Es ist klar, dass eine wachsende Stadt Raum zum Wohnen braucht. Doch die Konditionen sind entscheidend: Wer kann sich die entstehenden Wohnungen leisten (selbst mit der Landesförderung für sozialen Wohnungsbau bleibt eine Miete von 6 Euro kalt, was Geringverdiener*innen oder Sozialleistungsempfänger*innen eben nicht zahlen können) und zu welchem ökologischen und ideellen „Preis“? Der Auewald vor der Tür und die zwei Grünflächen um die Ecke nutzen nichts mehr, wenn rund herum alles zugebaut wird. Freiräume für das Zusammenkommen ohne Konsumzwang verschwinden und das soziale Miteinander hat keine Orte mehr.

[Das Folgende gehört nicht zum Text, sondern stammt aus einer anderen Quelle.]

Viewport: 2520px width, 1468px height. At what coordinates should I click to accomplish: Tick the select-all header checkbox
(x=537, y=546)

Es ist in diesem Sinne richtig und wichtig das Verschwinden des Leopold-Parks mindestens als Zäsur für den Kampf um eine Stadt für alle zu markieren und vor allem zu handeln. Solche Interventionen sollten m.e. nicht allein destruktiv sein, sondern mittels breiterer Bündnisse die Stadt zum Handeln (mittels des Nutzens von Vorkaufsrechten, mit Bebauungsplänen, Erhaltungssatzungen, solidarischer Nachbarschaftshilfe und politischer Unterstützung von Mieter*innen) und Investor*innen auch dadurch in die Knie zwingen.

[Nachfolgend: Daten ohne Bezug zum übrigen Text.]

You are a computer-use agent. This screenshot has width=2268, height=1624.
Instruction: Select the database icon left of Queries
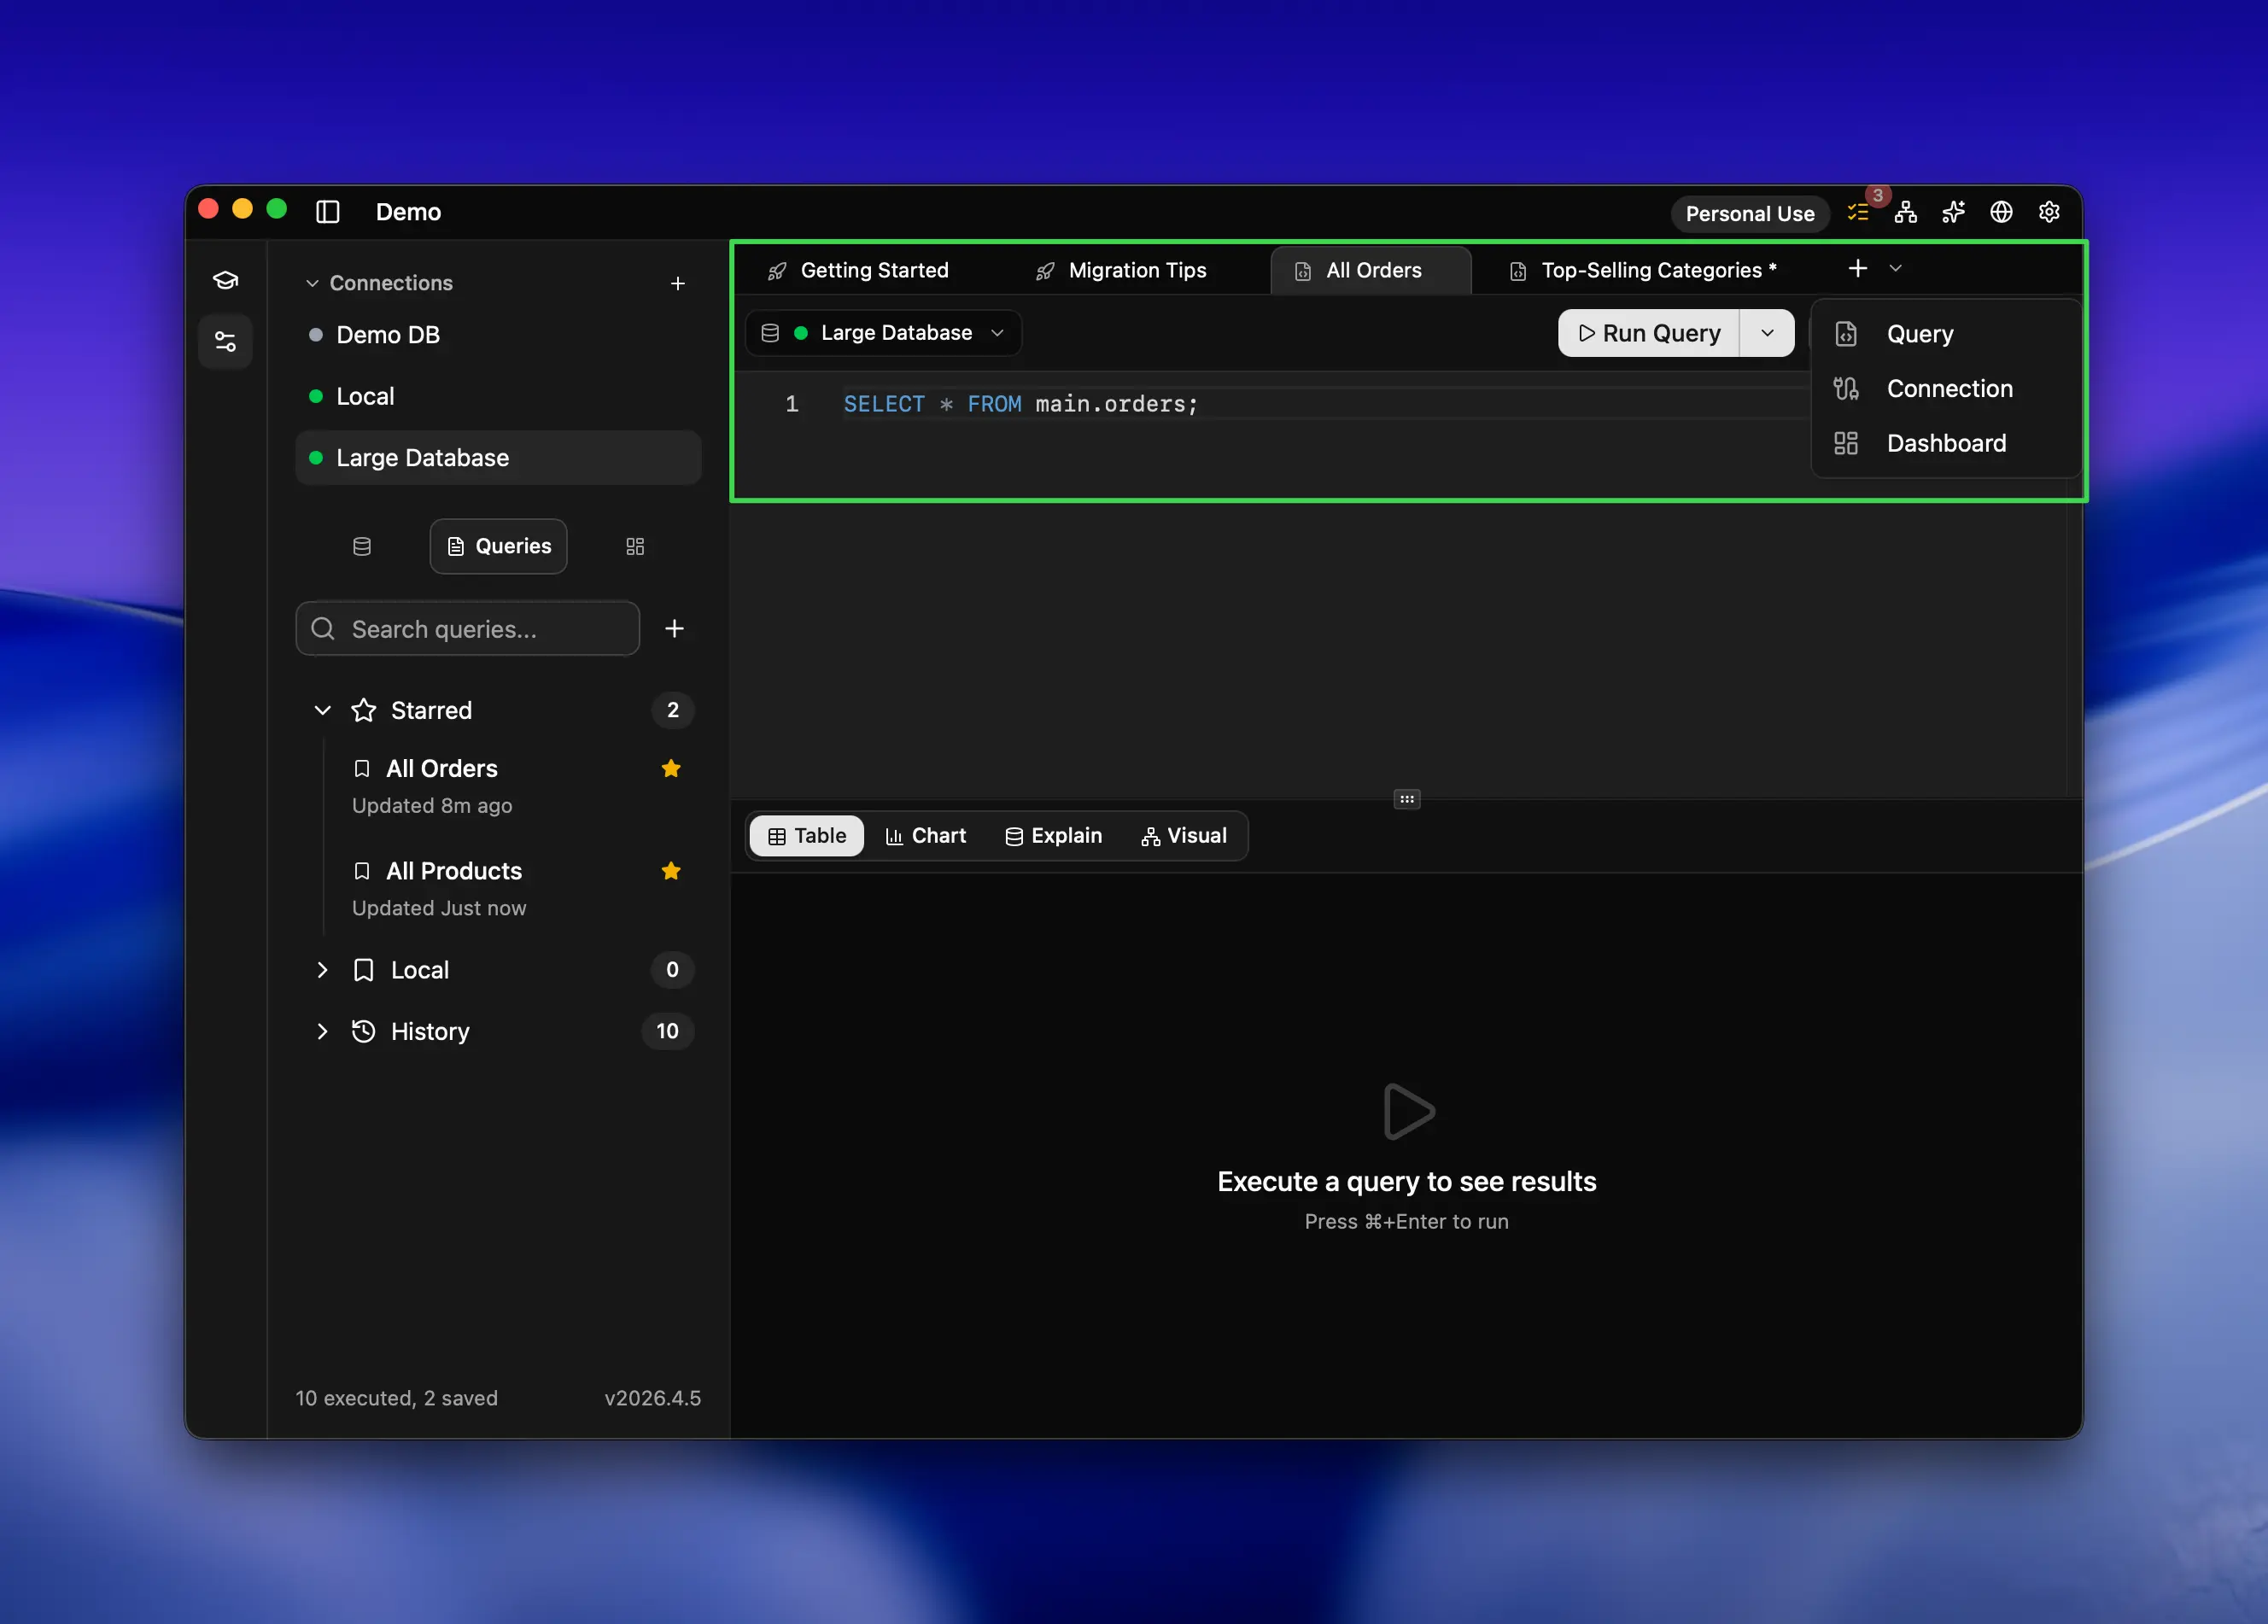coord(362,546)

Es ist noch nicht (ganz) zu spät. Versuchen wir das (Un)Mögliche.

Anfragen zum Leopoldpark:

>>> Fraktion DIE LINKE, August 2017

>>> BUND Leipzig, Oktober 2015

>>> Jule Nagel, Mai 2015

3 Gedanken zu „Leopold-Park adé. Zäsur im Kampf um eine Stadt für alle“

  1. Entweder ich bin ein Fan der wachsenden Stadt mit Zuzug aus aller Welt oder ich bin für den Erhalt von Freiflächen. Beides geht nur bedingt zusammen.
    Wo sollen denn aus Ihrer Sicht sonst neue Wohnungen entstehen, wenn nicht auf vorhandenen Flächen in der Stadt?
    Und was die steigenden Mieten angeht: Wie sieht denn ein Lösungsvorschlag Ihrer Partei / von Ihnen persönlich aus? Subvention aus Steuermitteln? Wer erwirtschaftet die Steuern?
    Es handelt sich um komplexe Vorgänge, bei denen das übliche „dagegen-sein“ keine LKösung ist.